New Year's Life Lessons


Hi Reader,

“New beginnings are not necessarily clean.”

Unknown Author

What if, instead of making New Year’s resolutions, we focused on New Year’s life lessons?

Learning from our past is just as important as setting goals for the future. In fact, it’s hard to have one without the other.

For example, if you have set a New Year’s resolution to get in shape, what if you reflected on what has helped you feel strong before? Or instead of resolving to eat better, what if you looked back at the foods that actually made your body feel good?

Then you could even ask why past resolutions didn’t stick. Was it the workout environments you chose, the exercise type, or the endless cycle of fad diets?
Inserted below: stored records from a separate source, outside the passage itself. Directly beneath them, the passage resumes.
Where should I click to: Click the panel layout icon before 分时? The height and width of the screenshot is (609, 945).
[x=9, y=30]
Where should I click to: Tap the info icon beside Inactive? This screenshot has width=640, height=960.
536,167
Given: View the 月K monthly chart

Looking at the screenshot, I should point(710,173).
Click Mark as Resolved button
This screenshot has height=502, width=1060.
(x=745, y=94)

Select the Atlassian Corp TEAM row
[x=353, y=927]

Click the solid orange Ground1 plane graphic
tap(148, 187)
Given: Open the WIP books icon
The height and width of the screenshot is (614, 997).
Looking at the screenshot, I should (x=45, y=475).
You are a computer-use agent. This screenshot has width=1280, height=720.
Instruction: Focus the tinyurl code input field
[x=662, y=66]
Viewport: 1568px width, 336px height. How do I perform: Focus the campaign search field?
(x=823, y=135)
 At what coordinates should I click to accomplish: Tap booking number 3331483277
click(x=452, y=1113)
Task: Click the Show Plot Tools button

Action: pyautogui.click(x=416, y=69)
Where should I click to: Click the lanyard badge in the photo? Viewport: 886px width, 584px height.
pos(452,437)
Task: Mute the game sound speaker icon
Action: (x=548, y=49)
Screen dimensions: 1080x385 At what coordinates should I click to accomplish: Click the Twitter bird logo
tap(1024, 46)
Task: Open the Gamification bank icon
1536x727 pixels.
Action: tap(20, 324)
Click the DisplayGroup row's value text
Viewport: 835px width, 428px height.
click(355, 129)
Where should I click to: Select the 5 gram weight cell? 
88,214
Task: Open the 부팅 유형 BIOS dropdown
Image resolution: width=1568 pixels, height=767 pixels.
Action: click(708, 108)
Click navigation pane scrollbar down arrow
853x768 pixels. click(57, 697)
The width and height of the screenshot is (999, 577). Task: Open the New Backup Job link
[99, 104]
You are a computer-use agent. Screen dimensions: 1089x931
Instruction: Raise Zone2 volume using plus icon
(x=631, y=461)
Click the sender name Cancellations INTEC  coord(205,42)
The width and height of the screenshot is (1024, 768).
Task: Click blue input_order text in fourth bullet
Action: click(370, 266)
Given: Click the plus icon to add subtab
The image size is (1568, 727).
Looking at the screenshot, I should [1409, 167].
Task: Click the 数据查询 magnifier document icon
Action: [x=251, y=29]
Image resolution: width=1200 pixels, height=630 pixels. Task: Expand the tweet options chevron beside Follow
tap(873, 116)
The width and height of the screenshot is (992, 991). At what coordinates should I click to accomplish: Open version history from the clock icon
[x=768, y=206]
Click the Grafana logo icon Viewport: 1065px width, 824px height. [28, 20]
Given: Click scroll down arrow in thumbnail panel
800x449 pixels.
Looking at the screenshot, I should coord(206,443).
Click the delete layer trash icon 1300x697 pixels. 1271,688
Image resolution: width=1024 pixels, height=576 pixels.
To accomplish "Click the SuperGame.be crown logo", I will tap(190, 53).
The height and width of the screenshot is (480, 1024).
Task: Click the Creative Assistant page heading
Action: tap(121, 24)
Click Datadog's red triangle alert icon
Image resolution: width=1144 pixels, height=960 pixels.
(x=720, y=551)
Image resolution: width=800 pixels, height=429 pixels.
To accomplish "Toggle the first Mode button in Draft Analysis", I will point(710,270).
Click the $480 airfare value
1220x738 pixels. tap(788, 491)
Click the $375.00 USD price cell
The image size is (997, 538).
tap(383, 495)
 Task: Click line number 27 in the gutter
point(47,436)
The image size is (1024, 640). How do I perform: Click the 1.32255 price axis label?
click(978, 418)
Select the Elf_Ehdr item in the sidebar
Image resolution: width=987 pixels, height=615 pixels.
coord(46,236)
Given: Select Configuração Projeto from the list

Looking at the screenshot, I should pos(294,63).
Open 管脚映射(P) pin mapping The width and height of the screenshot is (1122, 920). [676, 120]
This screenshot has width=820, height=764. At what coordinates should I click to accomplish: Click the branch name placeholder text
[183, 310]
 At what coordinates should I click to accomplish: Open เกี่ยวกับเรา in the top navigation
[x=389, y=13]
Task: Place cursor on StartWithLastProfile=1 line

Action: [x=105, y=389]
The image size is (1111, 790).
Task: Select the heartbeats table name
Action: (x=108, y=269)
Shifting the focus to life lessons rather than goals might be what finally helps those intentions last.

(This approach also has the added bonus of saving you money on yet another fancy gym membership, or a freezer full of diet food that you’ll never eat.)

Research shows that most New Year's resolutions fade quickly. According to U.S News and World Report, nearly 80 percent fail, with many people losing motivation by mid-February.

As a heads up, that’s only a month away from today.

So how do we change the outcome this time?

Technical lessons learned

I’ve been reflecting on the lessons I’ve learned from managing large, complex technical projects over the years. Much like trying to lose a few pounds, anyone who has led one of these projects knows how hard it can be to build momentum.

The real question to ask is this: what has worked for you before?

For me, it always starts with people and I focus heavily on building trust. Without trust, stakeholders won’t follow your lead. And without stakeholder support, a project is stalled before it even begins.

From there, I move to clarity of purpose. What exactly are we building, and what does success look like? I’ve learned that ‘requirements-gathering-on-the-fly’ is a poor way to manage a technical project. When left unchecked, it almost always leads to an outcome we didn’t intend, but still have to manage.

Honestly, this is a lot like New Year’s resolutions.

A stalled project? That’s an unused gym membership. A vague plan? That’s a freezer full of diet food you never touch.

The pattern is the same: without trust, clarity, and a plan that’s worked before, momentum goes out the window.

New Year's opportunities

Maybe this is the real opportunity of a new year. Not to promise ourselves a perfect future, but to carry forward what we already know works.

Life lessons remind us that progress is rarely a clean slate. It is built from experience, mistakes, trust, clarity, and small course corrections along the way.

So instead of asking, What do I want to change this year?

Try asking, What have I already learned that can guide me forward?

Because new beginnings are not about starting over.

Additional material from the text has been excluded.